(Items for locating words and elements)
################

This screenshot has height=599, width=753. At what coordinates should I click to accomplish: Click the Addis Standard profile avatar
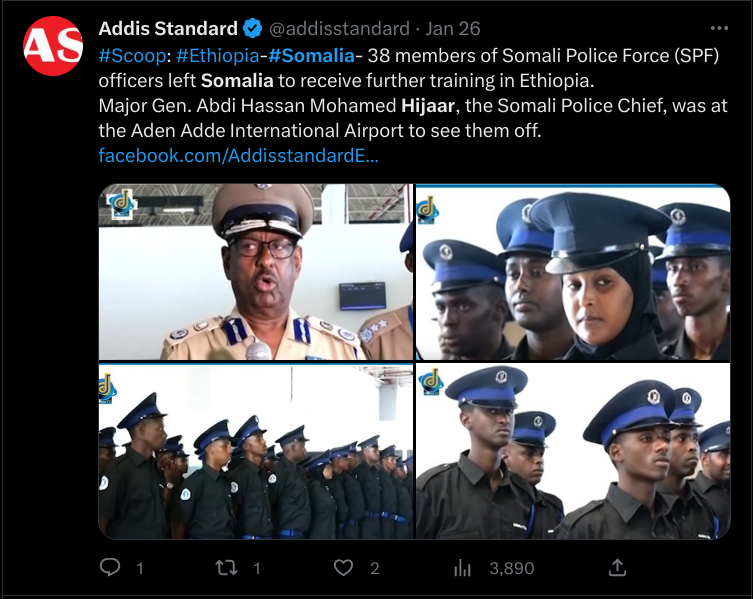point(52,45)
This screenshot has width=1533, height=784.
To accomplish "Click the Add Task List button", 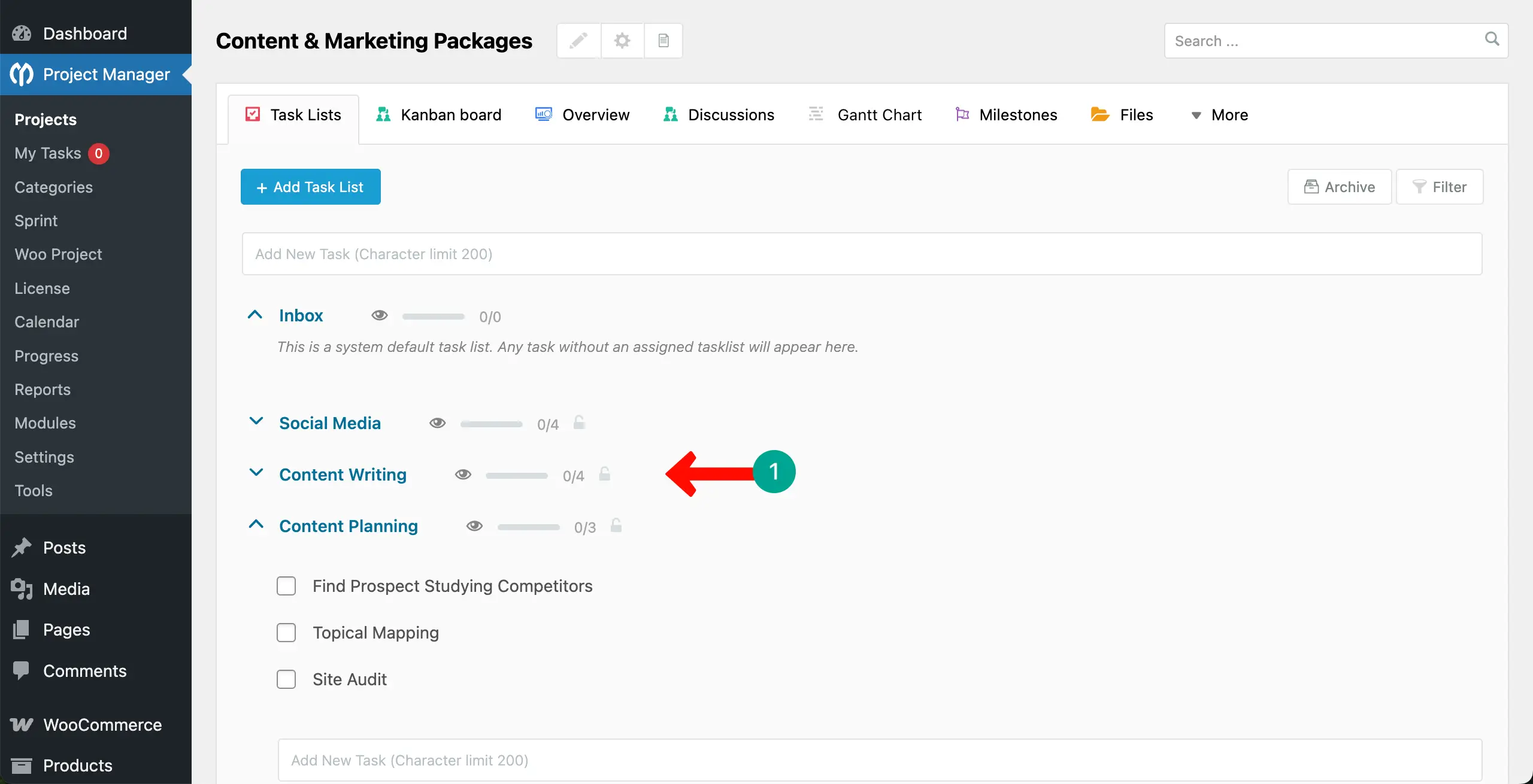I will pos(310,187).
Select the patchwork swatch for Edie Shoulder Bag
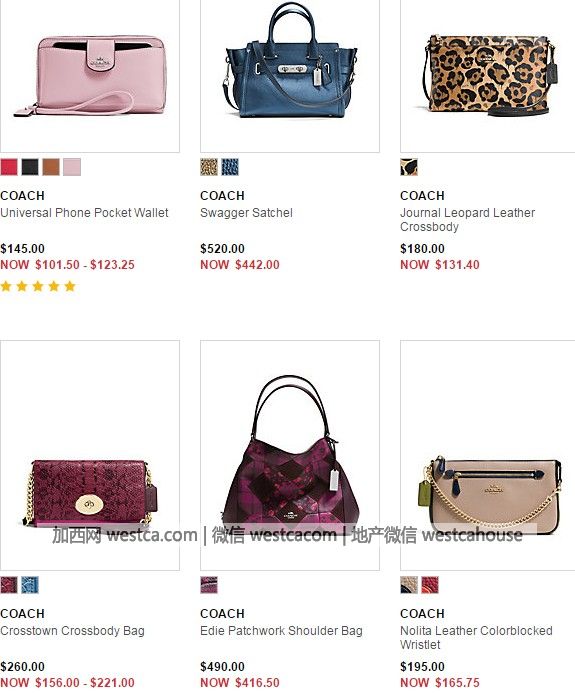This screenshot has width=575, height=698. coord(209,585)
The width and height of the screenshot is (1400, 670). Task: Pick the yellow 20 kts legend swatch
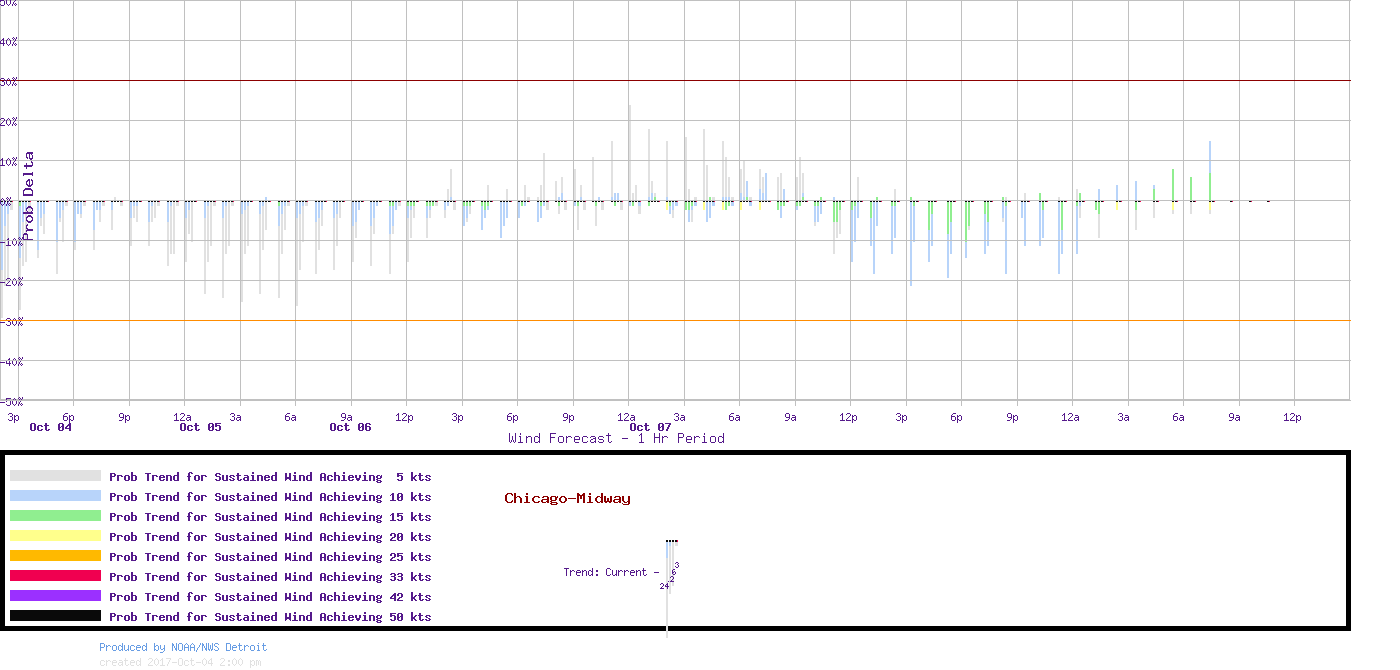[55, 536]
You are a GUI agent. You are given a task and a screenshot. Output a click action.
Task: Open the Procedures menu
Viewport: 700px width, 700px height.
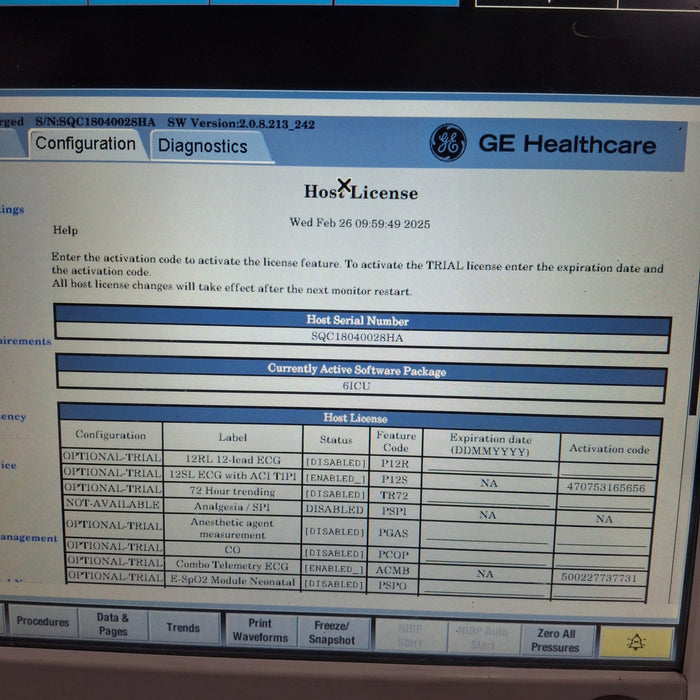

################

■ Aim of the task ■
Reproduce the items verbatim, starting at the line that contains "The width and" and continuing through the end of the items, both ends included. Omit the pictures from your reproduction.

■ Solved exercise ■
The width and height of the screenshot is (1400, 670). Task: Pick the yellow 20 kts legend swatch
[55, 536]
You are a GUI agent. You are given a task and a screenshot. Output a click action.
Task: Open the Procedures menu
Viewport: 700px width, 700px height.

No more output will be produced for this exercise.